5 Ways To Get More out of Social Media This Summer
Here are 5 quick and easy ways to improve your social media marketing this summer.Â
The longest day of the year has come and gone. And you have Fridays off in summer, right? Time is tight. Here are 5 quick and easy ways to improve your social media marketing this summer.
5 Quick and Easy Social Media Tips to Try This Summer:
1) Add a Link to Your Instagram Stories
This clickable features gives you a way to direct instagram traffic to your website. Social Media Examiner has some great tips on effective and creative ways to use this feature.
Your Task: Try out Stories, if you haven't already, and make sure to add a link to the related blog post or book page.
The new streamlined Twitter interface also includes the abililty to open links and other websites from within Twitter.
Your Task: Update your profile and account images so they look great with the new design.
3) Facebook Has Two New Value-Based Ad Campaign Tools
The ad tools are a) Valued Optimization whereby you optimize the ad campaign based on purchase value data (Facebook pixel required) and b) value-based Lookalike Audiences which allows advertisers to reach people who look like their highest-spending customers.
Your Task: Install the Facebook Pixel, if you haven't already, and try a small campaign using Ad Manager to optimize for conversion (note: this is NOT the boost button, use the Ad Manager tool).
4) Just for Fun, Give the Facebook GIF Comment Tool a Try
The GIF comment tool is a bit goofy.

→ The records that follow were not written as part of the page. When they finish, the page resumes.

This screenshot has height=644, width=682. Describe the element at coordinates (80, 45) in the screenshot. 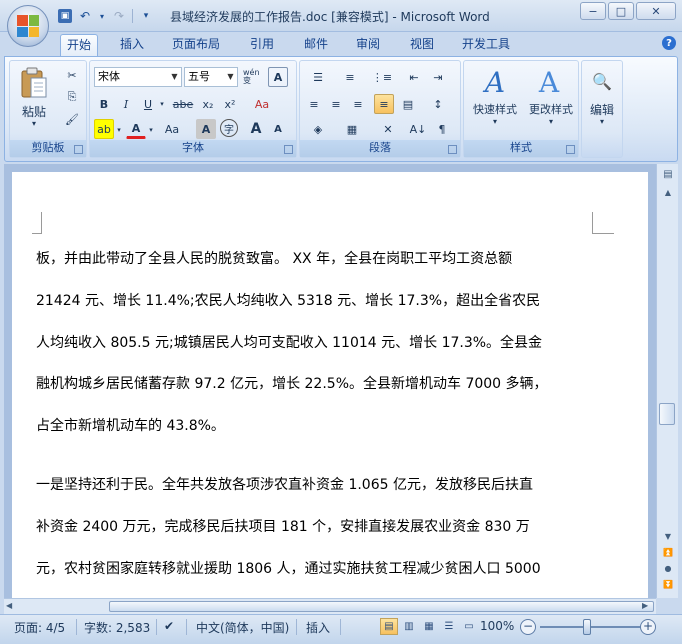

I see `tab-home: 开始` at that location.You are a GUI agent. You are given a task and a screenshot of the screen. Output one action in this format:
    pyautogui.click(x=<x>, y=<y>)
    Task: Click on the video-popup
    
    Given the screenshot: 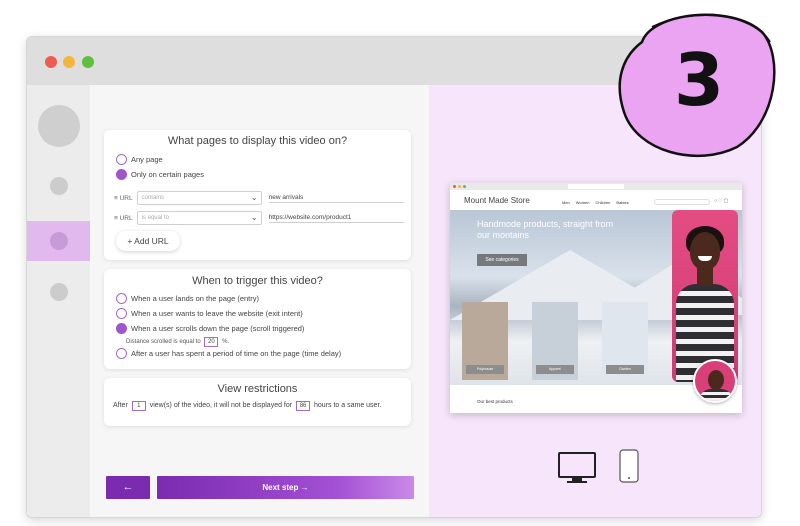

But a fun experiment is to ask people to reply to a post using the GIF button. For example, ask followers to type in their name and post the first gif that appears into the comments.
5) Know the new rules on influencer marketing
In late 2016, the government implemented new rules on testimonials, endorsements and reviews. See the Canadian Code of Advertising Standard:
http://www.normespub.com/en/Standards/canCodeOfAdStandards.aspx
Basically sponsored posts have to be clearly labeled as such. If you are working with influencers (you send them a book, product or invitation), then that person must clearly state that they were paid to post. Paid means either in cash or with product, so those freebies still need disclosure. On social posts, influencers should use #Ad or #Sponsored upfront (not buried in a sea of other hashtags). The disclosure needs to be in proximity to the product and this applies to blog posts, YouTube and posts on social media like Facebook, Twitter, Instagram, Snapchat, etc.
Your Task: Tell your influencers or paid reviewers to disclose their relationship with you. If they don't, your company is the one at risk not them. The ASC (Advertising Standards Canada) target the sponsoring companies rather than the individual infuencers when enforcing the guidelines.
Here's how the ASC defines a brand-influencer relationship:
“Material connection” is defined as any connection between an entity providing a product or service and an endorser, reviewer, influencer or person making a representation that may affect the weight or credibility of the representation, and includes: benefits and incentives, such as monetary or other compensation, free products with or without any conditions attached, discounts, gifts, contest and sweepstakes entries, and any employment relationship, but excludes nominal consideration for the legal right to identify publicly the person making the representation.
Your influencers should include disclosure statements within their posts or videos. There is no specific wording but “Publisher X sent me this book for review” would work, or in a video the influencer could state that the book was sent to them by the publisher. For social posts, hashtags such as #Ad and #Sponsored, as mentioned above, need to be prominent and not hidden among other hashtags.
That's it. Easy peasy, lemon squeezy (mix with sparkling water and basil).